On Mon, Apr 2, 2012 at 10:43 PM,  <sciguy-Ja3L+HSX0kI at public.gmane.org> wrote:

> But after a
> while, and on this point I agree with the writer, creators of OS'es
> like Ubuntu became over-zealous and broke a lot of things. But his
> problem is that he is using this idea to whitewash all other Linux
> distros, which is a bit unfair.

Well, he's putting together a story, optimizing its presentation so as
to ensure maximum publication-worthiness, in the "maximizing
controversy" sense, so it's pretty predictable that there will be a
maximum of luridity.

Historically, it hasn't just been Ubuntu that has gotten thus
"over-zealous."  Fedora has had its moments, and going back as far as
when Red Hat 7.3 was aggressive about drawing in things I can barely
remember anymore, but broke a lot of things on people.

There's eminently good reason to *want* a distribution to be
aggressive about drawing stuff in.  Ubuntu has been using this with
regards to supporting new devices ASAP, and that's rather important if
people are trying to install it on a recent laptop.

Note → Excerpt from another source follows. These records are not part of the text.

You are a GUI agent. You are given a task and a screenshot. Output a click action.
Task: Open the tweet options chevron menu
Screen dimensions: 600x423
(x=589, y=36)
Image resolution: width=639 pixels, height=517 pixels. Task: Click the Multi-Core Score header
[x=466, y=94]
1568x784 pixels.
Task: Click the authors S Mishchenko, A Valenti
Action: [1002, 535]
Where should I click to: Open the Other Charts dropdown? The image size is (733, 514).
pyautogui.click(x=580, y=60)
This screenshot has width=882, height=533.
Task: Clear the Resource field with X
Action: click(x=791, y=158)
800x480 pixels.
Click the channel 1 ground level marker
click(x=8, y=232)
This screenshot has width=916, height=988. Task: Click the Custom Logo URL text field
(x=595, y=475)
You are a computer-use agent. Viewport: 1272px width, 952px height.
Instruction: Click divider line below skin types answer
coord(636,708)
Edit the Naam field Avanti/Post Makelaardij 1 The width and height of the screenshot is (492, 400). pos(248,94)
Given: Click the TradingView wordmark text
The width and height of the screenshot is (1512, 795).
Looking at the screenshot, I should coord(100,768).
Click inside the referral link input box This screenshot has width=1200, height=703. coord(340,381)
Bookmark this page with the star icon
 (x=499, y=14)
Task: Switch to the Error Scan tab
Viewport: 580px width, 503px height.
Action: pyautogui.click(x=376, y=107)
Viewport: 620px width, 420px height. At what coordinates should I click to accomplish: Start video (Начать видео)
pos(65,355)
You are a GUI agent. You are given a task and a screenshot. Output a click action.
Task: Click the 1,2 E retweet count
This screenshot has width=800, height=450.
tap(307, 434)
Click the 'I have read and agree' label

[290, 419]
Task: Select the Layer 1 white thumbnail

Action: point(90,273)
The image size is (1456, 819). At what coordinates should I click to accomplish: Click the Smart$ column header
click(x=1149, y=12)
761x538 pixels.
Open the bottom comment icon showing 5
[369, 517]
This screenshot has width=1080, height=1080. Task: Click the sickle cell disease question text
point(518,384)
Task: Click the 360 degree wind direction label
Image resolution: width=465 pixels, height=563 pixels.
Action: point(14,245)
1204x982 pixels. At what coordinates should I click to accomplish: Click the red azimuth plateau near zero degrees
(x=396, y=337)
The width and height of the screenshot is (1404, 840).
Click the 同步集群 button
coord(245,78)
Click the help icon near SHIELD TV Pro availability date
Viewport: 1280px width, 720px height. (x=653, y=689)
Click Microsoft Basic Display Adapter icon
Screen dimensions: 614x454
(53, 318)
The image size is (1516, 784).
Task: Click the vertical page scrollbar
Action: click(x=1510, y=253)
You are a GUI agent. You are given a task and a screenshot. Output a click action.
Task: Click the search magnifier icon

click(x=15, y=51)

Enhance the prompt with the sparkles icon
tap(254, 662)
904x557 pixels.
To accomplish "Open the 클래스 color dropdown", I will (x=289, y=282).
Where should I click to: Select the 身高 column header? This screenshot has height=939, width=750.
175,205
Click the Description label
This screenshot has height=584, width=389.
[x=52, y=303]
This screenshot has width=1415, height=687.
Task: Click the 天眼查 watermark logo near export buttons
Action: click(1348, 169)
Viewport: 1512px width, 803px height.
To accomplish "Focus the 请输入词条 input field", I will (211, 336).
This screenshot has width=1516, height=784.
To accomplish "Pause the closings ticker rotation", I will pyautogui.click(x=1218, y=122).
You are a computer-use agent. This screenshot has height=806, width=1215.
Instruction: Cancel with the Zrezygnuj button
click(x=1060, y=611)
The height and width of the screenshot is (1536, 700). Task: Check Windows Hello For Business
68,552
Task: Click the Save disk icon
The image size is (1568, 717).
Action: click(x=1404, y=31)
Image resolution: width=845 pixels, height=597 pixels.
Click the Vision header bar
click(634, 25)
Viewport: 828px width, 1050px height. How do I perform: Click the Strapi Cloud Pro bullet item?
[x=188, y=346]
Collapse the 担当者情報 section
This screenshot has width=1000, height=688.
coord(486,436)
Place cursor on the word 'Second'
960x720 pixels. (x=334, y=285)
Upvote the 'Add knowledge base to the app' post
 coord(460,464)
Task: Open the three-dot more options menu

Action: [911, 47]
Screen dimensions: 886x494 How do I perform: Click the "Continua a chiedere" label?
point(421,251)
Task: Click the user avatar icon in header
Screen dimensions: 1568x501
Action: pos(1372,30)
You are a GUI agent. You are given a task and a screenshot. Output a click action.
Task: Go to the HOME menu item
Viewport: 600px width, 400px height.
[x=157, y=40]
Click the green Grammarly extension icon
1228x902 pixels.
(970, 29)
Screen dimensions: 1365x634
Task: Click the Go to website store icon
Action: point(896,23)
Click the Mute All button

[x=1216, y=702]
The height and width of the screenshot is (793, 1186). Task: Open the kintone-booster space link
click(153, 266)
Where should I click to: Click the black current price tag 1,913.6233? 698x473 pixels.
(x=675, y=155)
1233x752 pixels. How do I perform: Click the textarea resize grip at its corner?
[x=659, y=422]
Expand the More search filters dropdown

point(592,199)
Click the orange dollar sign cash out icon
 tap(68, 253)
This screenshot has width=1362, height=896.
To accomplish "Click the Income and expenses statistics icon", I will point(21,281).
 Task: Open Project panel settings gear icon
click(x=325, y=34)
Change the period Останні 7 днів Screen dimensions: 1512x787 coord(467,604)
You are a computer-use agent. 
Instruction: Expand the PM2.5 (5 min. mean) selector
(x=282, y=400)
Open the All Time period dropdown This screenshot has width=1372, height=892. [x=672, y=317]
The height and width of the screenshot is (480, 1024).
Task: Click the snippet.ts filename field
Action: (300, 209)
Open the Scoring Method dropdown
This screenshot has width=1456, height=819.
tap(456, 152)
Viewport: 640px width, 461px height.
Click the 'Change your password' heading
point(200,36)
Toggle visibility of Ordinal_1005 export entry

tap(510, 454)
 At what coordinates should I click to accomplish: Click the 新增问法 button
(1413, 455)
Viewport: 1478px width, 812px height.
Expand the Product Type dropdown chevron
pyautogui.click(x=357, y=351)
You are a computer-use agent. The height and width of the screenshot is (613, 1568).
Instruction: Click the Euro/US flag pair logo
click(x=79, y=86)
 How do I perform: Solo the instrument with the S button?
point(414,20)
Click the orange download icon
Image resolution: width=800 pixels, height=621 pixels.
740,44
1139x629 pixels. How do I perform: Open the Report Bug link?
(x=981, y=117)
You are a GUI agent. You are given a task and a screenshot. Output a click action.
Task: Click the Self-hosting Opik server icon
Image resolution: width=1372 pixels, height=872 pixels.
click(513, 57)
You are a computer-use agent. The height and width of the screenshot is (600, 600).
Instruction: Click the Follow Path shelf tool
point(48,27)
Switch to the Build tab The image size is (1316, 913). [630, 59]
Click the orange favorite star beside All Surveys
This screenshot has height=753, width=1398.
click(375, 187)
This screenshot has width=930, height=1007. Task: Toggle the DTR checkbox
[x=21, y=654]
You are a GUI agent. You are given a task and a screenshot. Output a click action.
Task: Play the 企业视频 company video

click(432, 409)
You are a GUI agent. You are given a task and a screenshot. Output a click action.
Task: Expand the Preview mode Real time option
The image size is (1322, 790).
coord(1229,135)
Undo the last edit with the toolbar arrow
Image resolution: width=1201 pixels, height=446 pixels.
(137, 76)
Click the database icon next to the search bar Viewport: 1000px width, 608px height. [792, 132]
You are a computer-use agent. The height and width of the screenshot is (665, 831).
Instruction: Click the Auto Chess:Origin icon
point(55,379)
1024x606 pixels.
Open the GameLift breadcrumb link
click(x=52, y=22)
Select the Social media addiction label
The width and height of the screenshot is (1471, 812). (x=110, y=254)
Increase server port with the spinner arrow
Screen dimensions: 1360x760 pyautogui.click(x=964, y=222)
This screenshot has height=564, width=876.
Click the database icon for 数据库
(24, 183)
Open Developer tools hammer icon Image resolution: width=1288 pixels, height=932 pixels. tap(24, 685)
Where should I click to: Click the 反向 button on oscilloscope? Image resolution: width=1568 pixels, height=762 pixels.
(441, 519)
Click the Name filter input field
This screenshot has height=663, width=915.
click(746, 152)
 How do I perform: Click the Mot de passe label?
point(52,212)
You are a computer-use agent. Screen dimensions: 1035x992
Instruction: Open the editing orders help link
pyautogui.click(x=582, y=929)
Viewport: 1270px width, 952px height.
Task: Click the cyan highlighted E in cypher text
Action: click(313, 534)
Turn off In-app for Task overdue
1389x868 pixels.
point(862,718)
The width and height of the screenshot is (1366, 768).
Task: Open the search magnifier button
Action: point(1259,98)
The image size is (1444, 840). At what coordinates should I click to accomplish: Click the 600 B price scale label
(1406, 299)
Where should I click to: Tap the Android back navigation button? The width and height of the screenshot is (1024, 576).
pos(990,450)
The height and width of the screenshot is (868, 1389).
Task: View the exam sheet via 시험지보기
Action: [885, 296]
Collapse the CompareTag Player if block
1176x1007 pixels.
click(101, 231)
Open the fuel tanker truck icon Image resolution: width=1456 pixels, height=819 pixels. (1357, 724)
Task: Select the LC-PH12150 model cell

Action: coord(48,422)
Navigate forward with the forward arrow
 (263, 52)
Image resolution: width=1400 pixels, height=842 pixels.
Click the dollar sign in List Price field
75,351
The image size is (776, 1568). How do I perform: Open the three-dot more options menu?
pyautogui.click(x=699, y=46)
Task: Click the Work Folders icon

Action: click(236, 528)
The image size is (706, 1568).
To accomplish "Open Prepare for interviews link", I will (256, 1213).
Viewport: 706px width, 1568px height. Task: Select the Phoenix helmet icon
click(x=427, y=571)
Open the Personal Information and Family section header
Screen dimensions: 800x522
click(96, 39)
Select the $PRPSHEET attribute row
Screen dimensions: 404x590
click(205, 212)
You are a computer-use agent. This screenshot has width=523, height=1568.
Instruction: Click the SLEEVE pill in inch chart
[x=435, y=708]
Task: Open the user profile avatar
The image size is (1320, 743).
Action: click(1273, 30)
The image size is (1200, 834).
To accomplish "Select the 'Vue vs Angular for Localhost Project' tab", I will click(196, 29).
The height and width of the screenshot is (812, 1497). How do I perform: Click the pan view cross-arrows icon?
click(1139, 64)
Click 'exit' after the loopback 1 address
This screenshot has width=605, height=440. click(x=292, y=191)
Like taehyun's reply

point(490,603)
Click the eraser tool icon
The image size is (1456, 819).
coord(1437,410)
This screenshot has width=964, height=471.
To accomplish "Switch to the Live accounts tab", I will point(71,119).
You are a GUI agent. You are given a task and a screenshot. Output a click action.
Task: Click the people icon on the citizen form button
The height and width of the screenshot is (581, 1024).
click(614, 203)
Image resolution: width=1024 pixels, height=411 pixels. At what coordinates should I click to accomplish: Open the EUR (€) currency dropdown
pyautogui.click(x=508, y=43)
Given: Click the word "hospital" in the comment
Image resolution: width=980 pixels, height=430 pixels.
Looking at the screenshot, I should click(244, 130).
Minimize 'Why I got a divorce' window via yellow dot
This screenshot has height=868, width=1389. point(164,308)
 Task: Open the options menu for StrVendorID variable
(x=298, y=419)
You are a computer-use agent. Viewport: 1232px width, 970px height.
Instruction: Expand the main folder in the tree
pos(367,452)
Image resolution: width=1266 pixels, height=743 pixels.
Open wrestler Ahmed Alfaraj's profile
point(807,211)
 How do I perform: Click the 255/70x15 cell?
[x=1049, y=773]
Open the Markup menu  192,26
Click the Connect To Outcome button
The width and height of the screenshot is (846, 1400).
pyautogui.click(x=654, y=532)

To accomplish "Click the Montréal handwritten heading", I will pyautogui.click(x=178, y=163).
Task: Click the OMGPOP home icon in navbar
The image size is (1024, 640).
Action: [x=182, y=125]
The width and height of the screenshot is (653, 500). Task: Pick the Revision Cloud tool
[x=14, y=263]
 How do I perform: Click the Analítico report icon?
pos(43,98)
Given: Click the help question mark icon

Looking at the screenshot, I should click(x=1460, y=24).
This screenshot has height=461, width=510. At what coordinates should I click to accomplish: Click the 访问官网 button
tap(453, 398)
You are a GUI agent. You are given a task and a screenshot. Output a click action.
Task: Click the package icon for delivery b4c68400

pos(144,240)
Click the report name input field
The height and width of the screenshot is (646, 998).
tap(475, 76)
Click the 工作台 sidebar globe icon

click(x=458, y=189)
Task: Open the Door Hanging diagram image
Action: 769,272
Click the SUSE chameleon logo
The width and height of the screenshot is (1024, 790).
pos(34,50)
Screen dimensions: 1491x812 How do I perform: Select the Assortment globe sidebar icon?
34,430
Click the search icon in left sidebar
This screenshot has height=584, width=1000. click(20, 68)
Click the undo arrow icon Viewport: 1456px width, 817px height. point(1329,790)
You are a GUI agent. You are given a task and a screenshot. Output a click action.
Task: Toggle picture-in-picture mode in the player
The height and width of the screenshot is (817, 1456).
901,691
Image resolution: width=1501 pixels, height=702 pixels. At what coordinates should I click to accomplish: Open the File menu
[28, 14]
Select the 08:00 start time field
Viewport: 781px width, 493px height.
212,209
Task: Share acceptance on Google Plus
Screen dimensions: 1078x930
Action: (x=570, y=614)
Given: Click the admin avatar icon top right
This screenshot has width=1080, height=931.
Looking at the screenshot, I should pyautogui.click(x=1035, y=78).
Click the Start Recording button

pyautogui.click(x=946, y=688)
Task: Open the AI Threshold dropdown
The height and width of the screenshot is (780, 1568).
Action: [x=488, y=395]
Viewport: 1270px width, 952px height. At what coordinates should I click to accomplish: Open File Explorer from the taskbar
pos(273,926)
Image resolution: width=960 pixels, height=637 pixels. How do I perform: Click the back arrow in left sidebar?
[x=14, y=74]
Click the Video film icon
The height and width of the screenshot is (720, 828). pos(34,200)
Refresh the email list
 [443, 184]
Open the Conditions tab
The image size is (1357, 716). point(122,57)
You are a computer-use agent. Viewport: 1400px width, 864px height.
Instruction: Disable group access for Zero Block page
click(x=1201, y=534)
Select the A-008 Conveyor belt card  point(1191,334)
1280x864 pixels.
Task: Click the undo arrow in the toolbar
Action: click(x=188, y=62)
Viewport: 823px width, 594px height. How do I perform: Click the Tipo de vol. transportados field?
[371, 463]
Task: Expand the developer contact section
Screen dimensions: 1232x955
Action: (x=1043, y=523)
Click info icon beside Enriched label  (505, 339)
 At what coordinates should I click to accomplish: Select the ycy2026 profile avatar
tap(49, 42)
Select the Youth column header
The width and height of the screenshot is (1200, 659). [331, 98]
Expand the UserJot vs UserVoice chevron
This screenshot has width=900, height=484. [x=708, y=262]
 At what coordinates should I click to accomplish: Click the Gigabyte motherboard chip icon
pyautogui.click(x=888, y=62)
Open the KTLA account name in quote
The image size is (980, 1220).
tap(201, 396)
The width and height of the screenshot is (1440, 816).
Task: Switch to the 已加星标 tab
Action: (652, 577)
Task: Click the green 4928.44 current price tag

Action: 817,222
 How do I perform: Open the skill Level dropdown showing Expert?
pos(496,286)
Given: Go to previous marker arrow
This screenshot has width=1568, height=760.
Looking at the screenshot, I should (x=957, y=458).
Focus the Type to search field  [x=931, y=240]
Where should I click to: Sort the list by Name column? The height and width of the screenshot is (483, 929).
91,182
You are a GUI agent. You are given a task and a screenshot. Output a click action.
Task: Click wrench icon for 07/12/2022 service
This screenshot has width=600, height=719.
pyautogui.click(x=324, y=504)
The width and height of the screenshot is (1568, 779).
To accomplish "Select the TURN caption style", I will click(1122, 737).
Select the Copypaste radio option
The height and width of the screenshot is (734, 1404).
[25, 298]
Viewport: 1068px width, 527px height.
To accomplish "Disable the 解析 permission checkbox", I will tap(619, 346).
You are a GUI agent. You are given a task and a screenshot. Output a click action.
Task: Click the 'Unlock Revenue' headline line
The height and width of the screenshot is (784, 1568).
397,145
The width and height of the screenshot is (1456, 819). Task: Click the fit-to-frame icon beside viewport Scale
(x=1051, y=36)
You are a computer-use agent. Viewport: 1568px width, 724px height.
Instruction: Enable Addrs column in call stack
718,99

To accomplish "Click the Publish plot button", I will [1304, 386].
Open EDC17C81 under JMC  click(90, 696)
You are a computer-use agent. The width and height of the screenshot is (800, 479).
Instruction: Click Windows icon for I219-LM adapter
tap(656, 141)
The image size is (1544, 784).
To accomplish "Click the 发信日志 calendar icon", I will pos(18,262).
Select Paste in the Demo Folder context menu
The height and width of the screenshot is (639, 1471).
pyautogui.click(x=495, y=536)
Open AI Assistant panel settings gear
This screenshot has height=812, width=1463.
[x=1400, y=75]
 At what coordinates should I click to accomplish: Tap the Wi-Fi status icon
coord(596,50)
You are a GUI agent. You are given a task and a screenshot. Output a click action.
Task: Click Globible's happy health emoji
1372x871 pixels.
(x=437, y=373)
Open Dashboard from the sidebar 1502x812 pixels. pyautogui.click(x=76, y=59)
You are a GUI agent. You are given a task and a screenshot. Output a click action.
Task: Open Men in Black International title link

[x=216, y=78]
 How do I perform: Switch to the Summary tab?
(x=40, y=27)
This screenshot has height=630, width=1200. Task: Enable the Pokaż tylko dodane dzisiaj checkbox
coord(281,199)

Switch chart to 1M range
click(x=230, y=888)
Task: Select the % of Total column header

In contrast, Debian's relative conservatism can lead to people having
to go searching for "bleeding edge" bits in order to support whatever
new stuff is on their motherboard that isn't in a stable kernel.  I
ran into that very problem when I installed Debian on my present
desktop machine at the office - I *needed* to pull a wildly newer
kernel than was in Stable to support the NIC that was Dell's flavour
of the week.  I was able to work it out, but not everyone can, and
some might use such challenges to justify arguing that Debian's old
and broken.

I'm suspicious that Ubuntu may have gotten so aggressive with stuff
like Unity that it may well hurt them.

There's a lot of stuff "up", between Unity, Wayland, new init
alternatives, and it's debatable whether:
- Being an old stick-in-the-mud risks being left behind.  And a LOT of
people left Slackware over such.
- Adopters of new things are lemmings leaping towards the edges of cliffs.

Precedent exists, in both directions.